控除額=(18歳-未成年者の年齢)×10万円
例1.10歳の未成年者が相続人の場合
控除額=(18歳-10歳)×10万円=80万円
10歳の未成年者が受けることの出来る控除額は80万円となります。
例2.19歳の長男と12歳の長女が相続人で相続税が各々120万円の場合
未成年控除後の支払う相続税の総額
19歳長男 120万円
12歳長女 控除額=(18歳-12歳)×10万円=60万円
120万円-60万円=60万円
120万円+60万円=180万円
60万円の控除が適用され、総額で180万円となります。
未成年控除を受けられる要件
未成年控除を受けるためには以下の要件を全て満たす必要があります。
- 相続が開始されたときに18歳未満であること
- 法定相続人であること
- 遺産が相続または遺贈で発生したものであること
- 相続が開始されたときに日本国内に住所があること(一部国内に住所がない場合でも適用される場合あり)
相続人が未成年者であっても、上記の要件を満たさない場合は未成年控除を受けられません。
未成年者の相続放棄
未成年者の相続放棄は、法的行為になるため単独ですることは認められていません。
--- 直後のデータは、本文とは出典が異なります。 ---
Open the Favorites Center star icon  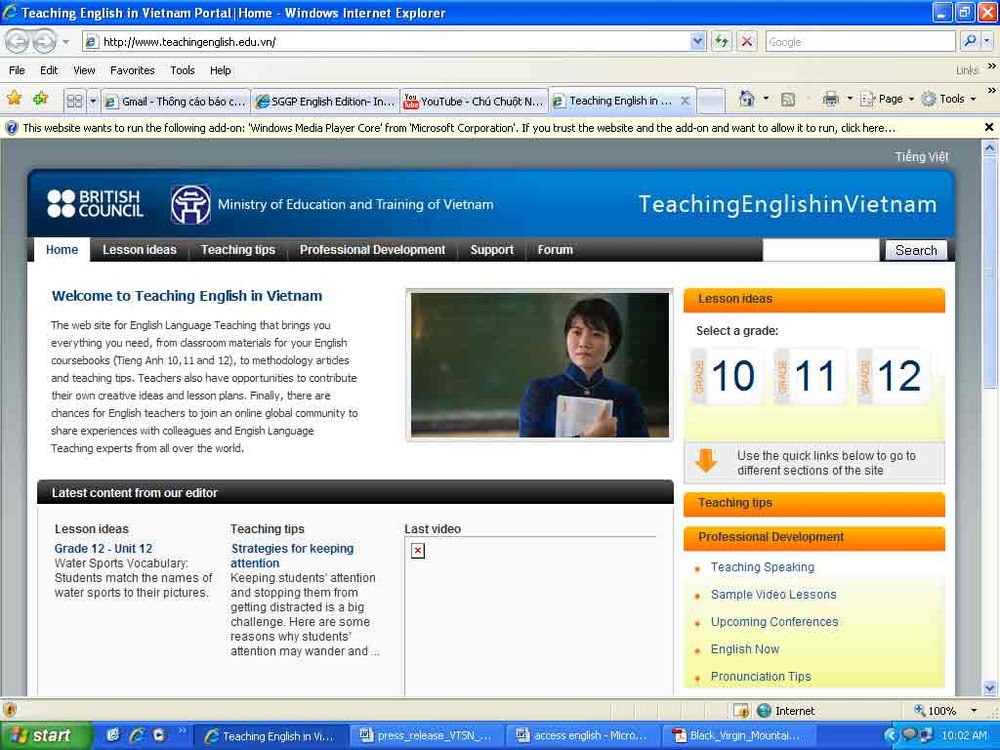14,99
相続放棄を行う場合は、法定代理人である親権者が行います。
親権者が未成年者と利益相反になる場合
未成年者が相続放棄をすることが、法定代理人である親権者の利益になり、また未成年者の不利益になる場合は利益相反となります。
例えば、子である未成年者が相続放棄をしたことにより、親権者の相続分が増えた、というような場合が利益相反と言うことです。
また、未成年者の相続人が複数いて、特定の未成年者だけ相続放棄をした場合も、同じような利益相反になる可能性があります。
上記のような利益相反になる場合は、法定代理人は未成年者の相続放棄を担うことはできません。遺産分割協議の時と同様、選出された特別代理人が相続放棄の手続きを行うことになります。
親子で相続放棄を行う場合
未成年者である子とその親権者である親がどちらも相続放棄をする場合は、どちらも遺産を得ることはないので、利益相反にはなりません。
従って、相続放棄の手続きは、親権者が未成年者の法定代理人として行います。
参考:相続不動産は放棄できる!?相続放棄について5つのポイントで解説
未成年の不動産相続は法定代理人が必要:まとめ
未成年者が不動産を相続する場合、基本的には成人と同じように相続が進行しますが、法定代理人や特別代理人が手続きを行う必要があり注意が必要です。
また、相続税の節税策も重要ですので、事前に計画を立てて対策を講じることが大切です。